Das Frühstück hatte ich mir also verdienen müssen. Gegen 10.00 Uhr war ich dann - noch übermüdet - wieder auf dem Weg.

Was stand heute auf dem Programm? Wald und Felder ...



...und zwischendurch Kirchen! Heute mal eine ohne Dach (Treysa - ja genau, wo der Zug nicht nur durchfährt, sondern auch hält.)!


Der Weg war heute etwas enger und beschwerlicher als sonst, viel Gestrüpp und Enge. Aber mit den langen Gamaschen, die ich für den Regen eingepackt hatte, war ich hier genau richtig. 
Auch wenn sie ansonsten aus der Wandermode gekommen sind, schützen sie gegen Gestein und Gehölz im Schuh, vor Regen und - eben Gestrüpp, obendrein halten sie warm. Alleskönner fast schon.


Doch vor solchen Ungetümen schützen sie freilich nicht: Hier in Hessen stehen die mit Abstand größten Windräder, die ich je vor und über mir gesehen habe. 
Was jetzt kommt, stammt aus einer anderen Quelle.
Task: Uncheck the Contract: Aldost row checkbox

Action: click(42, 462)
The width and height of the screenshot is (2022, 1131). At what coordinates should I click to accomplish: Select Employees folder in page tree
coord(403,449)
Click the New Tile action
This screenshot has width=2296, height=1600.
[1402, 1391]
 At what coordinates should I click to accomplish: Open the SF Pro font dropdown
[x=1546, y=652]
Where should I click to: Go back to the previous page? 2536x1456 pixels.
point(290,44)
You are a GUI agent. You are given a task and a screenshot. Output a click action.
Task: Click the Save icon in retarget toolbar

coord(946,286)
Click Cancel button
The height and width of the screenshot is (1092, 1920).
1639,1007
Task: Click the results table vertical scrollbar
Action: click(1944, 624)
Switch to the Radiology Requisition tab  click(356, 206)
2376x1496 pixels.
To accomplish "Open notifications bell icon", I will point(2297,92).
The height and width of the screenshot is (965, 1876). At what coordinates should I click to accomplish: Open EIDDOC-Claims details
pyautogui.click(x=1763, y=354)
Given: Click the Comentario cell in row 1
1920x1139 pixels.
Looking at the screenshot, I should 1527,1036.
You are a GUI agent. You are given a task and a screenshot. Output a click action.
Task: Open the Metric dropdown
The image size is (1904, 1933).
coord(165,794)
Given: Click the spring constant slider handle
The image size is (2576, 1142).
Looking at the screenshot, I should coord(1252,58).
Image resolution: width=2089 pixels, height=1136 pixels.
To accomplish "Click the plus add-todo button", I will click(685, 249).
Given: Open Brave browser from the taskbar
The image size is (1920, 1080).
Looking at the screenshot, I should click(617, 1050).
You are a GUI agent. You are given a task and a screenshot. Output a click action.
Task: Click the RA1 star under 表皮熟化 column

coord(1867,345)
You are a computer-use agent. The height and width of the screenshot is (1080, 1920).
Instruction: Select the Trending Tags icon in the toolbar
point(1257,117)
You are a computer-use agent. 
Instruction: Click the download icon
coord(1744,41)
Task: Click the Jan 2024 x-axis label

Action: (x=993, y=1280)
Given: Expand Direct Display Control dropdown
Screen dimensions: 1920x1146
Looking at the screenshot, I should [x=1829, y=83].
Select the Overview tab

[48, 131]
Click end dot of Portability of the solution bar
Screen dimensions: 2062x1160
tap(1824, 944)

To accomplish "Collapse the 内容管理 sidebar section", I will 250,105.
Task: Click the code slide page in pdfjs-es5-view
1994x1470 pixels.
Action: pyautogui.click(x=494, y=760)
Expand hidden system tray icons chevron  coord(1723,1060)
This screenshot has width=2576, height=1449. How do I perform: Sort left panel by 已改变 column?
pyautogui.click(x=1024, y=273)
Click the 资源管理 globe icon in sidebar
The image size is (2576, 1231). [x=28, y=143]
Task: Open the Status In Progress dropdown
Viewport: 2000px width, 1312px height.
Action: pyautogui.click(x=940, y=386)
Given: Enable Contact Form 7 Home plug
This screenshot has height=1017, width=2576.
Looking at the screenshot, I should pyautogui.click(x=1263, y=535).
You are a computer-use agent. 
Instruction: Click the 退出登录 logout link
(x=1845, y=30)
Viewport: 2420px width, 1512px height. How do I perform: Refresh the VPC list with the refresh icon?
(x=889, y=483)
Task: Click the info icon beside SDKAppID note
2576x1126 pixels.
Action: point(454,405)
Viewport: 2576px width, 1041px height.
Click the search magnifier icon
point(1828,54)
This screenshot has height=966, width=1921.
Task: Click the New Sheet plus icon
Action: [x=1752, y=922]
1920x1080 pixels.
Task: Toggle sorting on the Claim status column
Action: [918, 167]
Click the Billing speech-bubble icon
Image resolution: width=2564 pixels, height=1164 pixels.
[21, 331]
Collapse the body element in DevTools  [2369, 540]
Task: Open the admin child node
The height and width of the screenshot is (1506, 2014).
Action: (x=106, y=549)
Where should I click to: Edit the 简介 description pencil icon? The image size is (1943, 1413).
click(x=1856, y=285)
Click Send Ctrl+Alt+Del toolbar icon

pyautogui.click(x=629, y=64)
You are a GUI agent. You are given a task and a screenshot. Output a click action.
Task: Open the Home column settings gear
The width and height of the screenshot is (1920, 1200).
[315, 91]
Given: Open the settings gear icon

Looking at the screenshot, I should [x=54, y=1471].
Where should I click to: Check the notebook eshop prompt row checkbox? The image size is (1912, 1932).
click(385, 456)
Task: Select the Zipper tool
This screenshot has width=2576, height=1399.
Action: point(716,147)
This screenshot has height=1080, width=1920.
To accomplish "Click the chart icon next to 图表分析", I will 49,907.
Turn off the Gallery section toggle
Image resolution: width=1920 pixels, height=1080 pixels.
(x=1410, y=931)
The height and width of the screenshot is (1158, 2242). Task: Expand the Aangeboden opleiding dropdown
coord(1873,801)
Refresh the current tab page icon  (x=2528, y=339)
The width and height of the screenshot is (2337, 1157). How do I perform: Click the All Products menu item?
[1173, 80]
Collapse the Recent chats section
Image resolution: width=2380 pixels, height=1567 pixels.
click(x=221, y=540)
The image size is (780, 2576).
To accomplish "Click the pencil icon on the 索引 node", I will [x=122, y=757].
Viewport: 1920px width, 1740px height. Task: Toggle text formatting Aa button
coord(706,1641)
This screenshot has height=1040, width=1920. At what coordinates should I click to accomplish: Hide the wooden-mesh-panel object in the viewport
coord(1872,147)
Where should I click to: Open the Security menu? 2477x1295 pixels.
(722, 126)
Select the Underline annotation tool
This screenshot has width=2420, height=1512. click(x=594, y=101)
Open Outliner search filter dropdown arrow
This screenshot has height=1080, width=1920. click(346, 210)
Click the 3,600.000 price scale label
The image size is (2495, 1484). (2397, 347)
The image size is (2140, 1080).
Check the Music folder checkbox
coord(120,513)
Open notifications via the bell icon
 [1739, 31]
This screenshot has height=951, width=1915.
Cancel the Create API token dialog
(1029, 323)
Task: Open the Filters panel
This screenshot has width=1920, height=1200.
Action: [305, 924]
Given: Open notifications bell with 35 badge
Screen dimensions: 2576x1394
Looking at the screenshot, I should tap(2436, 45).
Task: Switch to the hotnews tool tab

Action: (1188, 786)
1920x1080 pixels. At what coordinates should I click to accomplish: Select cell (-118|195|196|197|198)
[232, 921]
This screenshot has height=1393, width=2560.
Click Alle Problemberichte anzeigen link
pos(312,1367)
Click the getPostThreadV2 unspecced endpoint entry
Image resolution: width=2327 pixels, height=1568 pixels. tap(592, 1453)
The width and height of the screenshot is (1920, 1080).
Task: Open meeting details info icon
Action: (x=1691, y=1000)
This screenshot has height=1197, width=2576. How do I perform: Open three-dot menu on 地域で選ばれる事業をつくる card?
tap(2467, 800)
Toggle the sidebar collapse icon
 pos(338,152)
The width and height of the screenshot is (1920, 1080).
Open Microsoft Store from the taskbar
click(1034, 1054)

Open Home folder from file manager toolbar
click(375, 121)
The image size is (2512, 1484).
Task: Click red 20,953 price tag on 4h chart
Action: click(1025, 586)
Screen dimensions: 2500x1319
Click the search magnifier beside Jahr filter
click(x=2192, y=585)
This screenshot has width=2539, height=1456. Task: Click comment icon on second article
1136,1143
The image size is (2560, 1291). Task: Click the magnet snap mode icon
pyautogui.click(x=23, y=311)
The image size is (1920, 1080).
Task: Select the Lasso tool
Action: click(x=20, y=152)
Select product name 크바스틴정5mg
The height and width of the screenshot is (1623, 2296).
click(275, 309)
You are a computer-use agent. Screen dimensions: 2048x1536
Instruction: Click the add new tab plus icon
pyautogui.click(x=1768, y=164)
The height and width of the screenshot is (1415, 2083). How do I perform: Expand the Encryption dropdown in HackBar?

Die Bäume sind sehr hoch. Die Windräder noch weit weg.  

Ohne zu messen oder zu googlen, ich würde sie auf 80-100 Meter schätzen! Ungetüme, die mich stets an eine frühe TV-Serie erinnern, die dann später von Spielberg mit Tom Cruise verfilmt wurde: Krieg der Welten! (...und freilich stammt die Geschichte von H. G. Wells, die Orson Welles bereits 1938 panikverursachend ins amerikanische Radio brachte...)

Aber etwas anderes ging mir vorher durch den Kopf, weil ich hier öfter als in Sachsen, Sachsen-Anhalt und Thüringen den gelben Pfeilen zu folgen habe. Wie in Spanien auf dem Camino.


 (Das ist übrigens die Einfachheit des Pilgerlebens; immer den gelben Pfeilen nach, immer weiter in den Westen!)

Man kann darüber ja denken, wie man will, denken, dass der Camino de Frances die Fussgängerzone Europas ist, am verkaufsoffenen Sonntag kurz vor Weihnachten; Allle auf dem Weg zur Vergebung noch schnell die ein oder andere kleine Sünde einsammelnd. Tausende gehen plötzlich Kirche anschauen, meist noch sturzbetrunken vom Vorabend; schließlich erlaubt das harte Pilgerleben  auch harte Getränke, zumindest lange! Man kann so schön drüber lästern, traurig sein oder sich empören, dass jetzt "plötzlich" alle mit 'ner Muschel am Rucksack losstiefeln.! Ach, vieles ist angesichts der rucksackwankenden Stinker berechtigt. Generell kann man Pilgern als Mode abtun oder zur Burnout-Prävention erklären (Was übrigens nicht?!)

Mir war heute ein andere Aspekt aufgegangen, als ich die geliebten gelbe Pfeile wieder sah und brav vorbeitrottete: Sie durchziehen ganz Europa, ihnen folgen immer mehr Europäer, sie durchstreifen wahrlich strukturschwache Regionen (Entwicklungspolitikdeutsch!) und verbinden die alten und neuen Zentren des Kontinents - und abertausende Dörfer dazu. 
Und die Pilger und Fernwanderer (er-)leben die  Geschichte Europas! Die Jakobswege sind wie Adern der Historie Europas, und auf ihnen wandern Europäer, solche, die welche werden oder welche kennenlernen wollen. 

Das ist doch gelebte Einigung! Endlich läuft zusammen, was zusammen laufen sollte!

Da ist es doch ein Jammer, dass ich heute wieder keinen Pilger getroffen habe! 


Aber ich habe mit einem telefoniert! Mein österr. Freund aus Berlin, den ich in Spanien kennen gelernt habe und der mit mir Belgien und Frankreich belaufen will, kommt Ende Juni mit auf den Weg. Das ist doch ausreichend europäische Vielfalt! 

Wege entwickeln Identität.

s

1 Kommentar:

  1. Sascha, danke für die Teilhabe an Deinen Gedanken beim Intensiv-Erleben jedes einzelnen Tages!